Combined hormone therapy appears to increase the risk that women will have abnormal mammograms and breast biopsies and may decrease the effectiveness of both methods for detecting breast cancer, according to a report in the Feb. 25 issue of Archives of Internal Medicine, one of the JAMA/Archives journals.
“This study provides additional information for women on the health effects of combined hormone therapy. The increased risk of abnormal mammograms and breast biopsies can affect women economically and emotionally,” said co-author Dr. Anne McTiernan.
Dr. Rowan Chlebowski, of the Los Angeles Biomedical Research Institute at Harbor–UCLA Medical Center, and colleagues, including McTiernan and co-authors Drs. Garnet Anderson, Chu Chen, all of the Public Health Sciences Division, studied 16,608 post-menopausal women who participated in the Women’s Health Initiative clinical trial, beginning in 1993 through 1998.
The researchers randomly assigned 8,506 women to receive a combination of estrogen (0.625 milligrams of conjugated equine estrogens per day) plus progesterone (2.5 milligrams of medroxyprogesterone acetate per day), while 8,102 took a placebo. Each woman received a mammogram and breast examination yearly, with biopsies performed based on physicians’ clinical judgment.
During the 5.6 years of the study, 199 women in the combined hormone group and 150 women in the placebo group developed breast cancer. Mammograms with abnormal results were more common among women taking hormones than among women taking placebo (35 percent vs. 23 percent); women taking hormones had a 4 percent greater risk of having a mammogram with abnormalities after one year and an 11 percent greater risk after five years.

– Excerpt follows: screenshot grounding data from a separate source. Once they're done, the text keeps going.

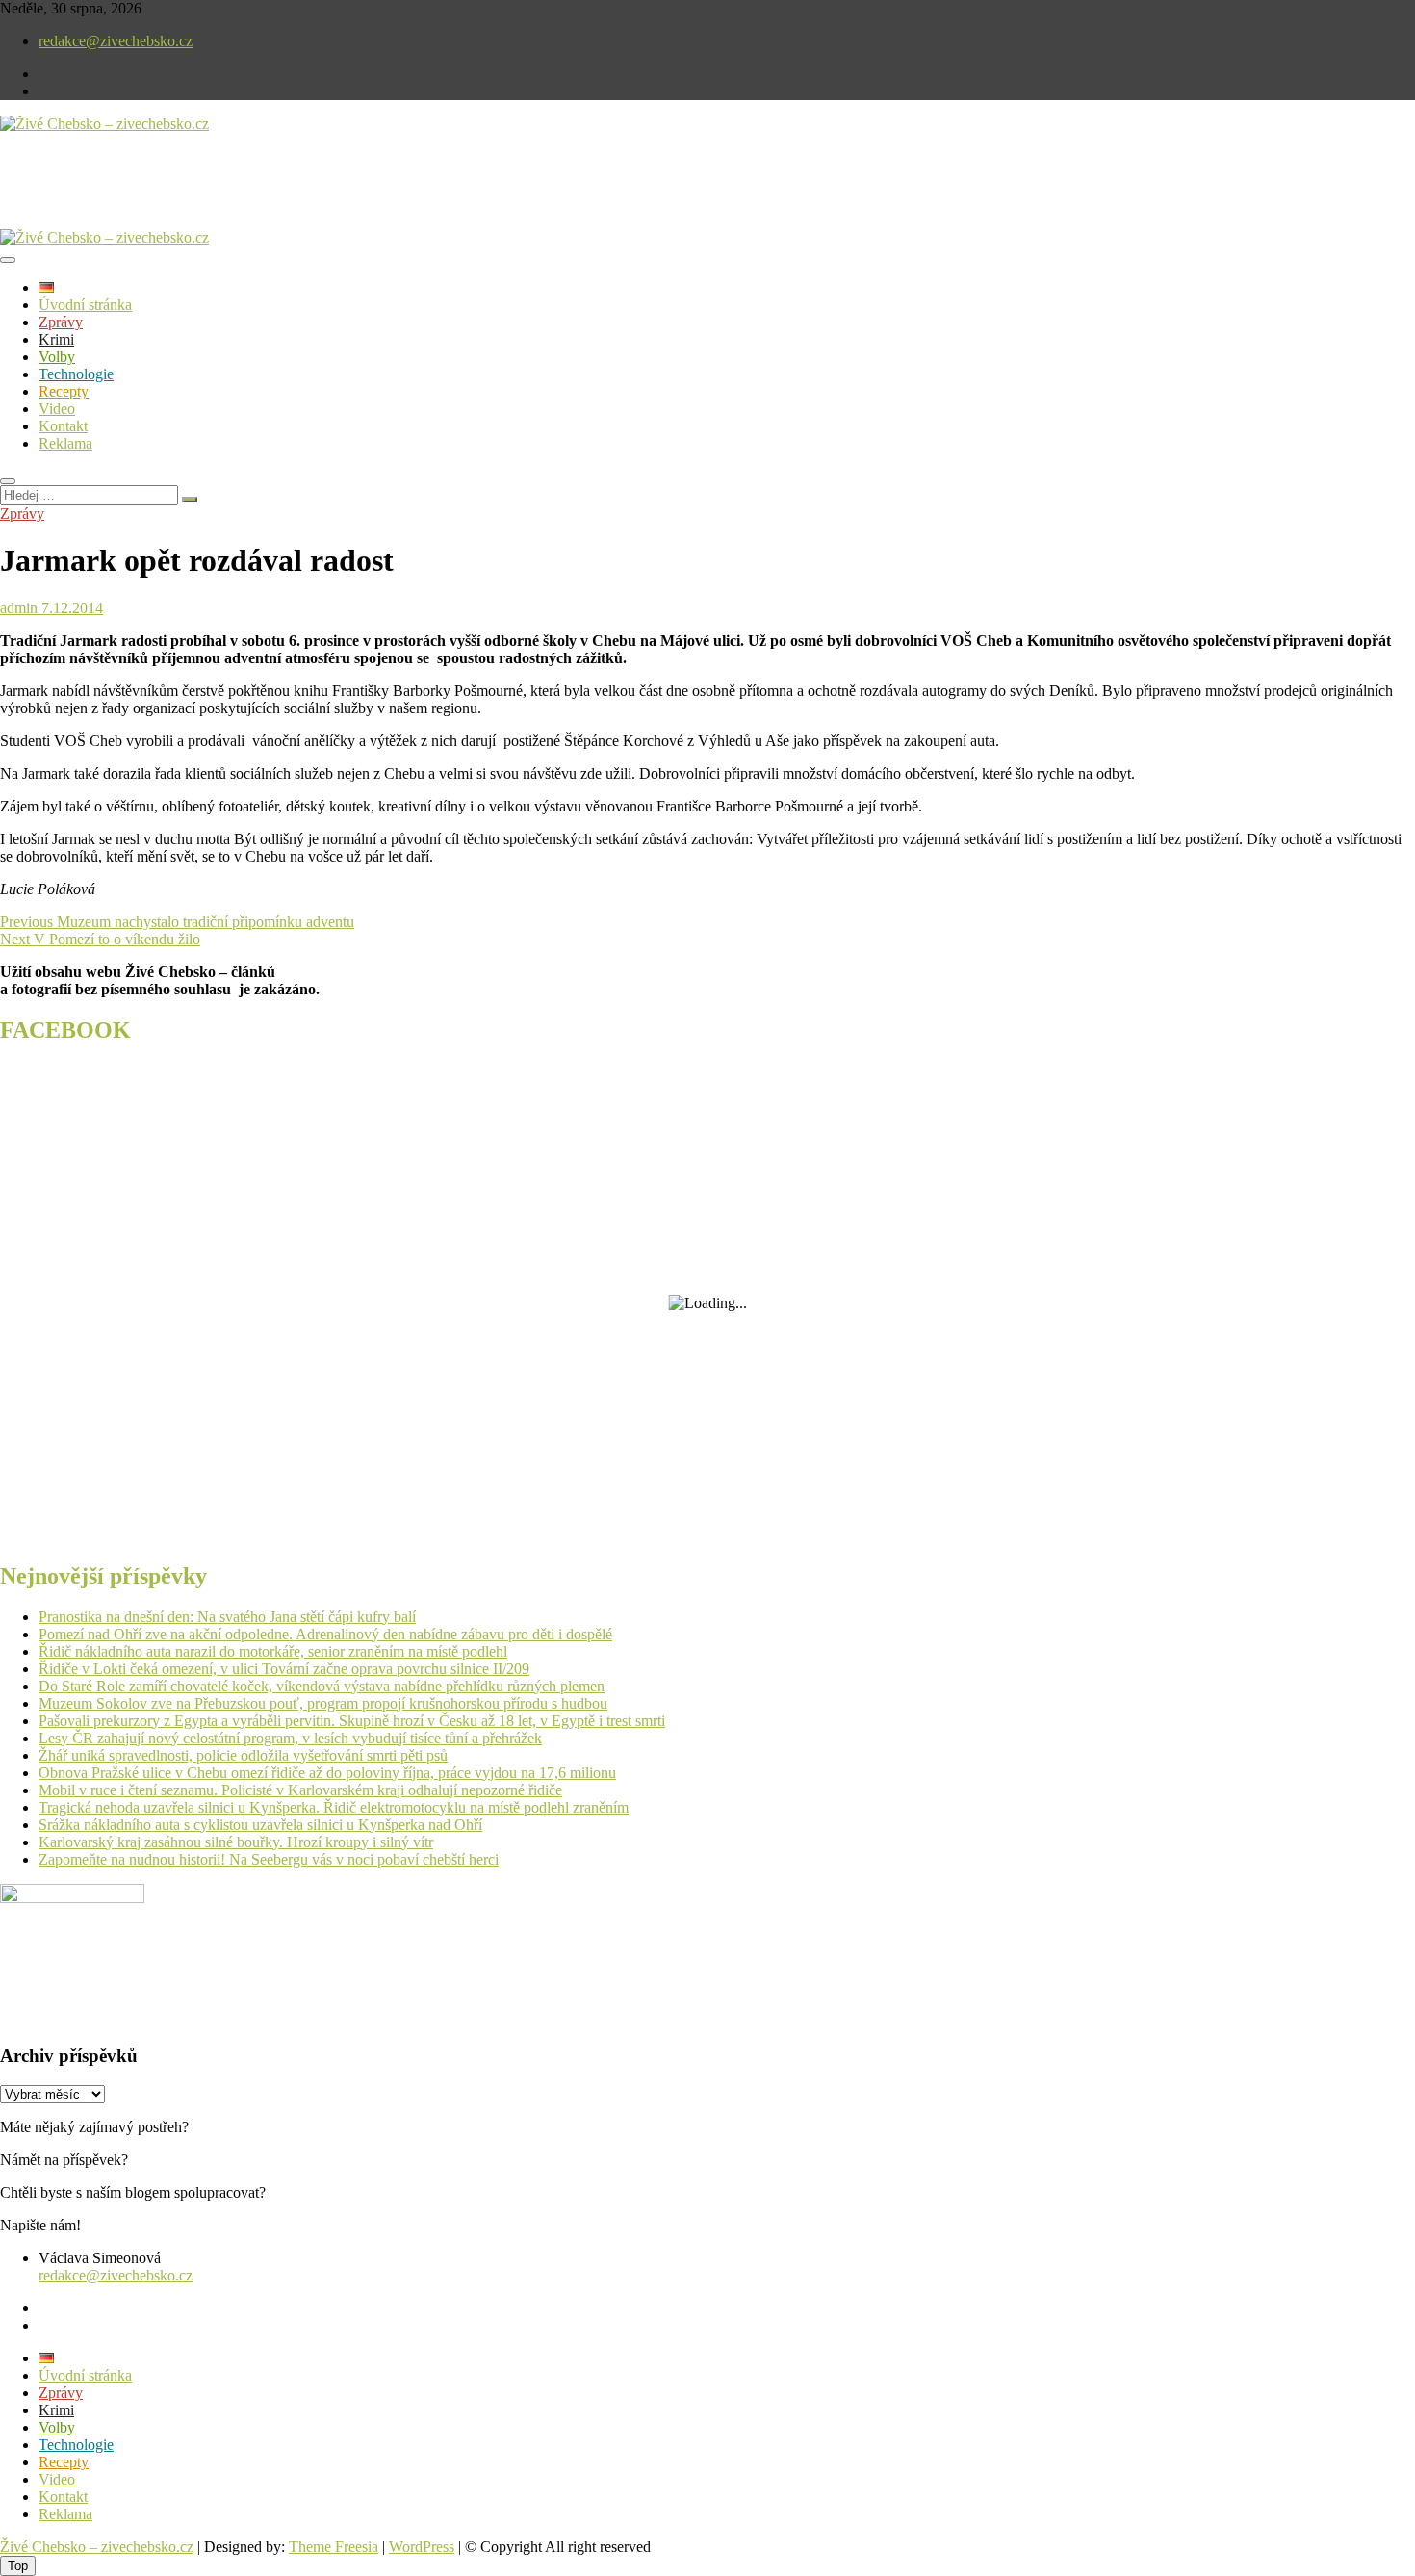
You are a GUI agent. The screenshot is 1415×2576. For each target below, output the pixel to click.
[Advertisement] (225, 196)
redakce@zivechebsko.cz (116, 41)
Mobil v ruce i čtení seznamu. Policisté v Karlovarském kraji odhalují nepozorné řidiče (300, 1790)
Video (57, 408)
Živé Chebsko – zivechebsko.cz (96, 2546)
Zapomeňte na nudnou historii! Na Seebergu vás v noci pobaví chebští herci (269, 1859)
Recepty (64, 391)
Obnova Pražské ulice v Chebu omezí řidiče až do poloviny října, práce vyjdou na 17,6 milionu (327, 1773)
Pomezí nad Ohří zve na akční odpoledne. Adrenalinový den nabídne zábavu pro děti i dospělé (325, 1634)
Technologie (76, 374)
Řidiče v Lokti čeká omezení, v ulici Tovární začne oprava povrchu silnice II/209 (284, 1669)
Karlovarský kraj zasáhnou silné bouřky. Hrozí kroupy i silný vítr (236, 1842)
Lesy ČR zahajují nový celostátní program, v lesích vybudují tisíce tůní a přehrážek (290, 1738)
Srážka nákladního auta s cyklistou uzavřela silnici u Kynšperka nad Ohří (260, 1824)
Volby (57, 356)
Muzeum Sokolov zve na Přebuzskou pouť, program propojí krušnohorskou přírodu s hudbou (323, 1703)
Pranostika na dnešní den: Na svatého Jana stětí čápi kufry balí (227, 1617)
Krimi (56, 339)
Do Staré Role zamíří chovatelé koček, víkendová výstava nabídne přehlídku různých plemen (322, 1686)
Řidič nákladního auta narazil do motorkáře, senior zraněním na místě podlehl (273, 1651)
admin (19, 608)
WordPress (421, 2546)
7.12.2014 (70, 608)
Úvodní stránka (85, 304)
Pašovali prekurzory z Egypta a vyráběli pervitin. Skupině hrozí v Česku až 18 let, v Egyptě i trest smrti (352, 1721)
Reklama (65, 443)
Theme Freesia (333, 2546)
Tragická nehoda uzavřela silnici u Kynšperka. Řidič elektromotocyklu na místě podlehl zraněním (334, 1807)
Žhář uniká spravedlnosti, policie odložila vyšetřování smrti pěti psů (243, 1755)
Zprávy (61, 322)
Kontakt (63, 426)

Breast biopsies also were more common among women taking hormones than among those assigned to placebo (10 percent vs. 6.1 percent). “Although breast cancers were significantly increased and were diagnosed at higher stages in the combined hormone group, biopsies in that group less frequently diagnosed cancer (14.8 percent vs. 19.6 percent),” the authors said.
“The effects of combined hormone therapy on abnormal mammograms and breast biopsies were reduced somewhat after stopping hormone therapy, but continued for at least 12 months after stopping therapy,” McTiernan said.

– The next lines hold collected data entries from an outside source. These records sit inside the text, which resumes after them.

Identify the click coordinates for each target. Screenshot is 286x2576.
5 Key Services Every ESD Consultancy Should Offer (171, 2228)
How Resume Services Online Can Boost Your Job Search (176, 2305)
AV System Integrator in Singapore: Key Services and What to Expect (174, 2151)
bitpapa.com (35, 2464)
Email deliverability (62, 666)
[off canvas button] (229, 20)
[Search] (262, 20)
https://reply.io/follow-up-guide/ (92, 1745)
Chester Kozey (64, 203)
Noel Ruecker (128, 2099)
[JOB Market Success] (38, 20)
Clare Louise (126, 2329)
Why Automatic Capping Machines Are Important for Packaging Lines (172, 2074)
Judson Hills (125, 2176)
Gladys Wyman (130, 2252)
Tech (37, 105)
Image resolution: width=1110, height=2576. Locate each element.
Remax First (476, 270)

Use of combined hormones increases breast density, which increases the risk of breast cancer and may delay diagnosis, the authors note. However, researchers did not measure breast density in the current study.
“Use of conjugated equine estrogens plus medroxyprogesterone acetate for approximately five years resulted in more than one in 10 and one in 25 women having otherwise avoidable mammogram abnormalities and breast biopsies, respectively, and compromised the diagnostic performance of both,” the authors conclude. They suggest that doctors incorporate information about this adverse effect on breast-cancer detection into risk-benefit discussions with women considering even short-term combined hormone therapy.
[This article was adapted from a news release from JAMA, The Journal of the American Medical Association.]